Cipher’s been a little bit of everything and nothing at all in particular. With our ever fluid staff and transient student body, there hasn’t been anyone around long enough to nail down exactly what we’re doing. But I don’t think that’s bad. We, the editors and contributors, get to do pretty much whatever we want. Unlike The Catalyst or Leviathan, (not to drag either of them) we have no fixed format—we’re just a student magazine. Without the obligation of sticking to a pattern, the magazine becomes a close reflection of the people and era that produce it.

Take “Once Upon the Internet,” a satirical Shakespearean poem written in the wake of the Kanye West-Taylor Swift VMAs fiasco. The year was 2009 and the internet was a shiny new toy that hadn’t yet shown its ugly side. The music star conflict was a prehistoric meme that got everyone laughing—times were good and Cipher decided to publish an adequately written two-page joke. “Watchability” similarly reflects on the nature of the early internet, observing from 2013 how having a perpetual audience, in the form of a social media following, hinders our ability to know our “true” selves. Perhaps a bit more obvious now that we’ve been steeping in internet culture for an additional six years, the point the author made was revolutionary at its time.
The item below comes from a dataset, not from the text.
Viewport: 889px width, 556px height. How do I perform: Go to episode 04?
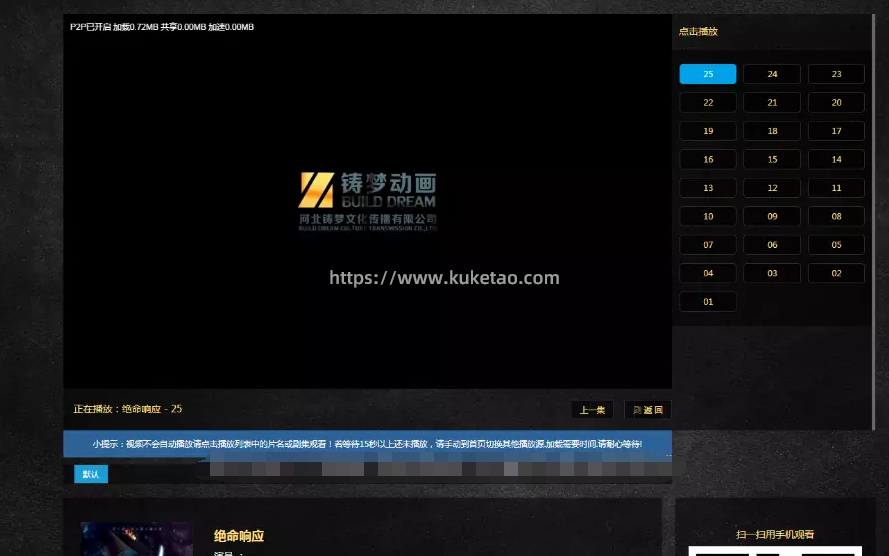pyautogui.click(x=708, y=273)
“Apocalypse Right Now,” also from 2013, begins with another fun throwback, reminding us of the absurdity of 2012’s predicted armageddon. However, the article quickly turns to the more serious issue of suicide cults and the counterproductive ways that people react when faced with disaster. Its moral rings dismayingly true in light of our current descent toward an environmental meltdown.

Some articles in this issue are simply universal, and remind us of how unchanging relationships and experience can be. In “How to be Lonely,” an anonymous writer reaches out to us from across the years to tell us about their pervasive solitude—though no connection can be made in person, perhaps a modern reader can connect to the writer through their story. “The Domino Effect” also attempts to traverse the divide between one’s self and a stranger, coming to the timeless realization that making an honest connection is harder than you’d think.

In this issue, comprised entirely of articles published between 2006 and 2015, we invite you to dredge up some old memories and some enduring emotions and reflect on times gone by.  Students have been publishing out-there, compelling, thoughtful (or not-so-thoughtful) pieces in Cipher for decades. The pieces we chose reflect what Colorado College was, what Cipher was, and what the world was for young people in that era. They’re worth reading not only for their historical significance but also because they continue to resonate with us years later.

We tried to do our predecessors justice and relay what they thought was worth writing. Looking back, it seems like we mostly chose articles that reflect ourselves. This issue is less of a “best of” and more of a demonstration of what strikes us in 2019. I think that’s okay—I would want the 2029 Cipher staff to have the same mentality.